::: Document excerpt
In May 2018 (almost 3 years ago) OpenAI published their "AI and Compute" blogpost where they highlighted the trend of increasing compute spending on training the largest AI models and speculated that the trend might continue into the future. This note is aimed to show that the trend has ended right around the moment of OpenAI publishing their post and doesn't hold up anymore.
On the above image, I superimposed the scatter plot from OpenAI blogpost and my estimates of compute required for some recent large and ambitious ML experiments. To the best of my knowledge (and I have tried to check for this), there haven't been any experiments that required more compute than those shown on the plot.
The main thing shown here is that less than one doubling of computational resources for the largest training occured in the 3-year period between 2018 and 2021, compared to around 10 doublings in the 3-year period between 2015 and 2018. This seems to correspond to a severe slowdown of computational scaling.
To stay on the trend line, we currently would need an experiment requiring roughly around 100 times more compute than GPT-3. Considering that GPT-3 may have costed between $5M and $12M and accelerators haven't vastly improved since then, such an experiment would now likely cost $0.2B - $1.5B.
My calculation for AlphaStar: 12 agents * 44 days * 24 hours/day * 3600 sec/hour * 420*10^12 FLOP/s * 32 TPUv3 boards * 33% actual board utilization = 2.02 * 10^23 FLOP which is about the same as AlphaGo Zero compute.
::::::
* _What you have to do_
Copy the stretch of the post on training compute from "The main thing" through "AlphaGo Zero compute.". The rows after this point are separate from the post on training compute.
::: Input data
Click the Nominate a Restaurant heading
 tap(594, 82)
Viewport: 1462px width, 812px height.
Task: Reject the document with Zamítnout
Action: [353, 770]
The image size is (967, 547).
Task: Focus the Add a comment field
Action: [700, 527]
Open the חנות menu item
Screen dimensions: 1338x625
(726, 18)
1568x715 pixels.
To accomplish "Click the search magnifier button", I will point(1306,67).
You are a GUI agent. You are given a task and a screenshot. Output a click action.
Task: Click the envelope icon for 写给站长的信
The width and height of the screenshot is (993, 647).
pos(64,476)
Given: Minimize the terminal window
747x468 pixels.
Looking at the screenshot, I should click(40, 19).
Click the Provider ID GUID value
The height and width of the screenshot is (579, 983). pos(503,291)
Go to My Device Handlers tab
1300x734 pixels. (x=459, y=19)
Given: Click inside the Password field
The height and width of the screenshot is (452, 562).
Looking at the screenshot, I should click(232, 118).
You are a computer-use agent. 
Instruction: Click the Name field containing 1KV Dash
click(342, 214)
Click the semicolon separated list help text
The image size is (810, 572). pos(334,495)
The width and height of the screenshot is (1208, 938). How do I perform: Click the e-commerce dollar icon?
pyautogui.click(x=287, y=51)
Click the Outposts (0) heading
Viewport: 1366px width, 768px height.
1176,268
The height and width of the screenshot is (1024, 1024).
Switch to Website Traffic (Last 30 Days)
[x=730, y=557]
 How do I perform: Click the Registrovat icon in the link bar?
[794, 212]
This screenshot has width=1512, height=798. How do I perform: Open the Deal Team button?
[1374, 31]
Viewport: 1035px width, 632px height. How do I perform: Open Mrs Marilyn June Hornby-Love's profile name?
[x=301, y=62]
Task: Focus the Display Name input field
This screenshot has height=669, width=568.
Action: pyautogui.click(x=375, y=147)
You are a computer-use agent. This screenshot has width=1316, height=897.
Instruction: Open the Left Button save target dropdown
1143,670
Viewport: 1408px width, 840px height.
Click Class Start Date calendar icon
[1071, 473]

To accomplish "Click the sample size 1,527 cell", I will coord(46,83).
::::::
* _Answer section_
The main thing shown here is that less than one doubling of computational resources for the largest training occured in the 3-year period between 2018 and 2021, compared to around 10 doublings in the 3-year period between 2015 and 2018. This seems to correspond to a severe slowdown of computational scaling.
To stay on the trend line, we currently would need an experiment requiring roughly around 100 times more compute than GPT-3. Considering that GPT-3 may have costed between $5M and $12M and accelerators haven't vastly improved since then, such an experiment would now likely cost $0.2B - $1.5B.
My calculation for AlphaStar: 12 agents * 44 days * 24 hours/day * 3600 sec/hour * 420*10^12 FLOP/s * 32 TPUv3 boards * 33% actual board utilization = 2.02 * 10^23 FLOP which is about the same as AlphaGo Zero compute.